Find the Perfect Match
If your child doesn’t already have close buddies to invite over, you might have to do a little matchmaking. Talk to your child’s teachers about which kids play well with yours. Another option is to connect with local groups for parents of special needs kids and ask around to find kids whose personalities and challenges are complementary to your child’s. (For instance, if your child has behavioral issues, you might want to find a playmate who is even-keeled and not easily intimidated by meltdowns.)
Prep Your Child
If your child doesn’t have much experience with playing with other children outside of school, advance prep is especially important. Having other kids come into his home feels different than playing together at school, so it’s helpful to talk through what might happen. Try a practice run the day before the play date. You might say something like, “Taylor is coming over to play tomorrow! Let’s think about how you guys might play together. Pretend that I’m Taylor and I just got here to play. What will you say?”
Run through an entire pretend play date from start to finish. Act out a few of the challenges that might arise. For instance, if your child wants to build with blocks, you might insist on playing outdoors instead. Take occasional breaks to model the right behavior. Say things like, “Okay, I’m going to be Mom for a minute now. I saw you were getting really angry when Taylor didn’t want to do art. Maybe if that happened you could agree to play outside for 10 minutes, then come inside and paint?”
Prep the Other Parents
Depending on how well you know the other child and her family, you may need to talk to the other parents about your child’s challenges first. For instance, you might let them know that your child sometimes hides when other kids come over or that she yells when she gets angry, so they can prepare their child for this possibility. Assure them that you’ll always be close by to supervise.

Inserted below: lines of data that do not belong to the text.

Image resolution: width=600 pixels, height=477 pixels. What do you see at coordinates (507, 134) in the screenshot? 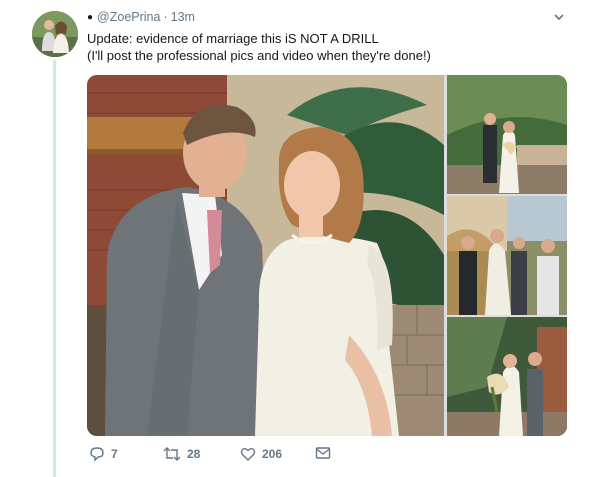
I see `photo-ceremony-top` at bounding box center [507, 134].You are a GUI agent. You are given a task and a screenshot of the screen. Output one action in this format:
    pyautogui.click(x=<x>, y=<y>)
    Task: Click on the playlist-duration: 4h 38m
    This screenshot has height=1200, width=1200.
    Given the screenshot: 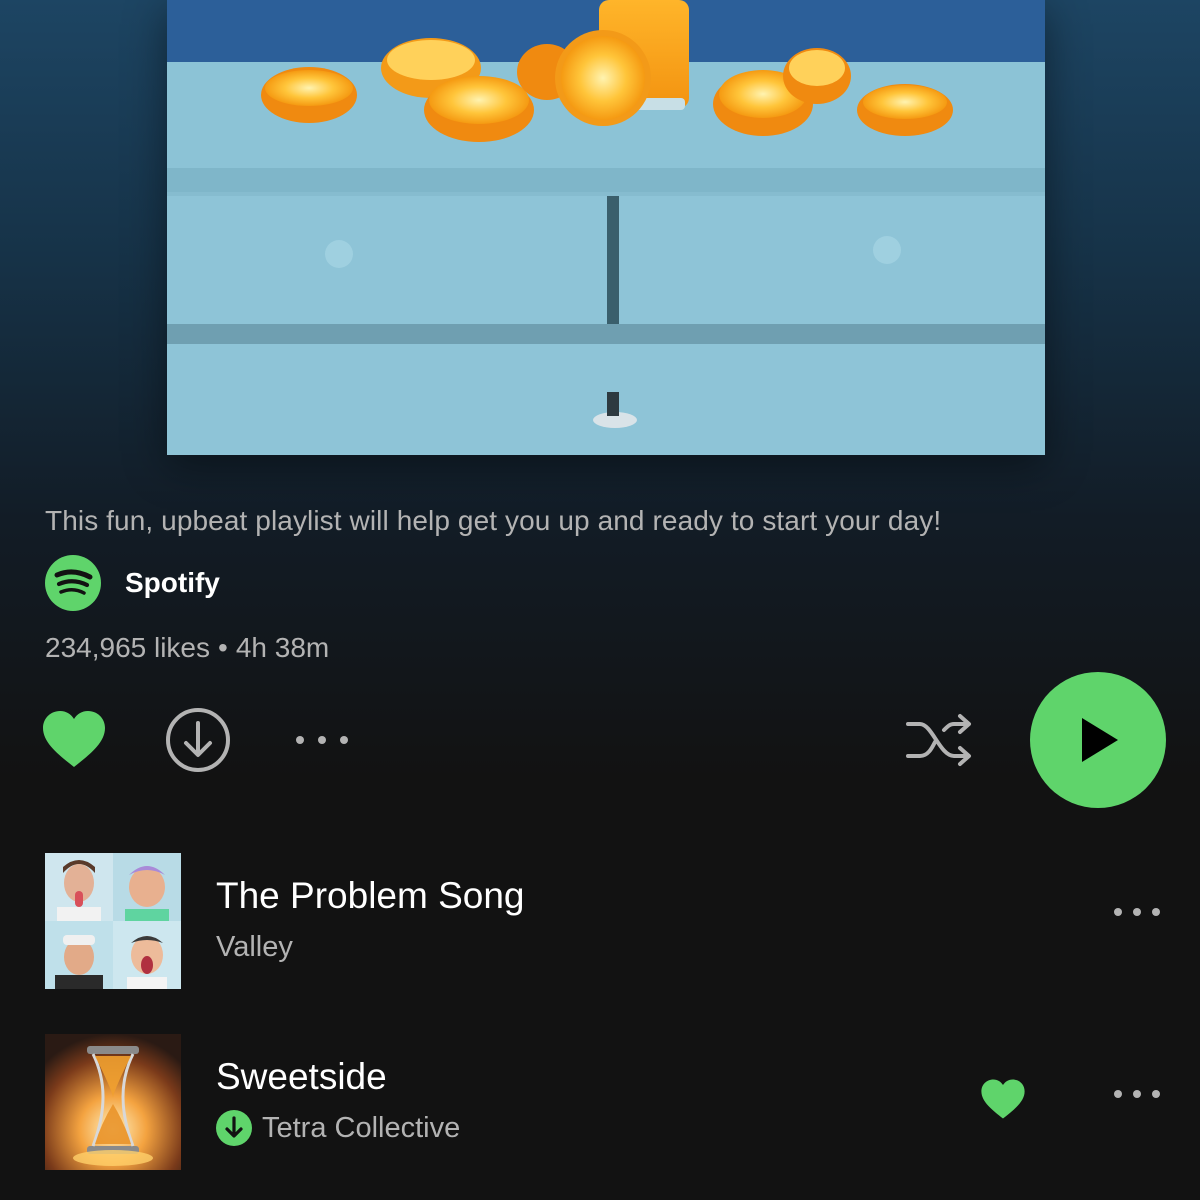 What is the action you would take?
    pyautogui.click(x=282, y=648)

Organize Flexible Activities
You know better than anyone that kids with higher needs can be unpredictable. Make a plan B (and plan C and D) in case your play date plan A doesn’t work. Prepare a variety of activities that your child will enjoy so you can pivot to something new at any moment. Be ready to pull out solo activities, like coloring books and other art projects, that the kids can do separately for a while if cooperating is a challenge.
Supervise (But Don’t Lurk)
For your child, an important part of having a friend come over for a play date is learning to navigate social challenges independently. It does him no favors if you come sweeping in to settle every disagreement — but you should be able to reach the kids within seconds if anyone gets physically aggressive. Position yourself nearby, and if you notice the signs that your child is getting overwhelmed or angry, pull him aside for a five-minute calming break.
Celebrate the Wins
After the play date, celebrate everything that went well. Tell your child what she did that made you proud, and ask what she thought about how it went. Even if was rough, share a special treat as a way to acknowledge that your child tried something new and difficult.